When you’re raising children, life becomes a series of decisions. Between cooking, cleaning, bath time, and bedtime, how are you supposed to figure out the best fit for your child at school? There’s already enough to think about without having to contemplate the differences between preschool and pre-kindergarten. Don’t stress! We’ve covered all the bases by outlining the similarities, differences, and everything you need to know in between about all things childcare, preschool, and pre-k.
Similarities Between Preschool and Pre-Kindergarten
Some parents are probably thinking, “Huh? There’s a difference between them? I thought they were the same thing!” and we don’t blame you. They might even seem the same as childcare centers from an outside perspective.

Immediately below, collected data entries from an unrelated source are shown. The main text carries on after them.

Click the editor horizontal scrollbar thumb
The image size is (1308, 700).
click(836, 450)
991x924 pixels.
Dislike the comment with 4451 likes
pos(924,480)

They have a lot in common, including:
- a playful learning environment for kids
- engage in hands-on learning
- focus on teaching math, reading, writing, and science skills
- aim to improve social and emotional skills
Playful Learning in Preschool and Pre-Kindergarten
Preschool, pre-k, and childcare focus on creating a playful and fun learning environment for kids. We don’t have to tell you how hard it is to keep a little kid’s attention; you’re raising one! Keeping their environment light and positive rather than rigid keeps them eager to learn. Preschoolers and pre-kindergarteners are always on the go, so both have days packed with educational activities like crafts, games, and music.
Hands-on Learning in Preschool and Pre-Kindergarten
Children don’t absorb information as adults do; when you tell them something, it might seem like it’s going in one ear and out the other. Hands-on learning is the best approach for kids at the preschool and pre-kindergarten stage. It gets them involved and will stick in their minds longer than a lecture would.
Plus, what sounds more exciting to you: Listening to someone talk about volcanoes or actually getting to build a volcano? Hands-on learning will leave your kids eager to go back and learn more the next day. Even though childcare doesn’t aim to teach your kids specific skills, they’ll still do lots of crafts and activities to get their minds engaged. Added bonus: there is no need to splurge on decor; your kiddo will be coming home with lots of projects to cover your home!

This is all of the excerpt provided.